*** Opening PROVIDED DATA ***
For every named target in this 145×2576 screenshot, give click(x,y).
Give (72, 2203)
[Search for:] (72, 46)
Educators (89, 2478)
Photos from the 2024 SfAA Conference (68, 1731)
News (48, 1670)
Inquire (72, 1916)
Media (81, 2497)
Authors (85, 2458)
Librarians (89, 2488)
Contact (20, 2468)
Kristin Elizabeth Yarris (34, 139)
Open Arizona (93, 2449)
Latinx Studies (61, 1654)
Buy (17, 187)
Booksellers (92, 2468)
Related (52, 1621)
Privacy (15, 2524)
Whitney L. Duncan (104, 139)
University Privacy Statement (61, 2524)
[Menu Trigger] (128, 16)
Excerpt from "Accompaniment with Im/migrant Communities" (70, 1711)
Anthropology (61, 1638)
*** Closing PROVIDED DATA ***
▸ **EXERCISE**:
Emit, unaltered, the lines from the top of the listing down through the line that holds "Booksellers (92, 2468)"; emit nothing else.

▸ **TASK RESPONSE**:
For every named target in this 145×2576 screenshot, give click(x,y).
Give (72, 2203)
[Search for:] (72, 46)
Educators (89, 2478)
Photos from the 2024 SfAA Conference (68, 1731)
News (48, 1670)
Inquire (72, 1916)
Media (81, 2497)
Authors (85, 2458)
Librarians (89, 2488)
Contact (20, 2468)
Kristin Elizabeth Yarris (34, 139)
Open Arizona (93, 2449)
Latinx Studies (61, 1654)
Buy (17, 187)
Booksellers (92, 2468)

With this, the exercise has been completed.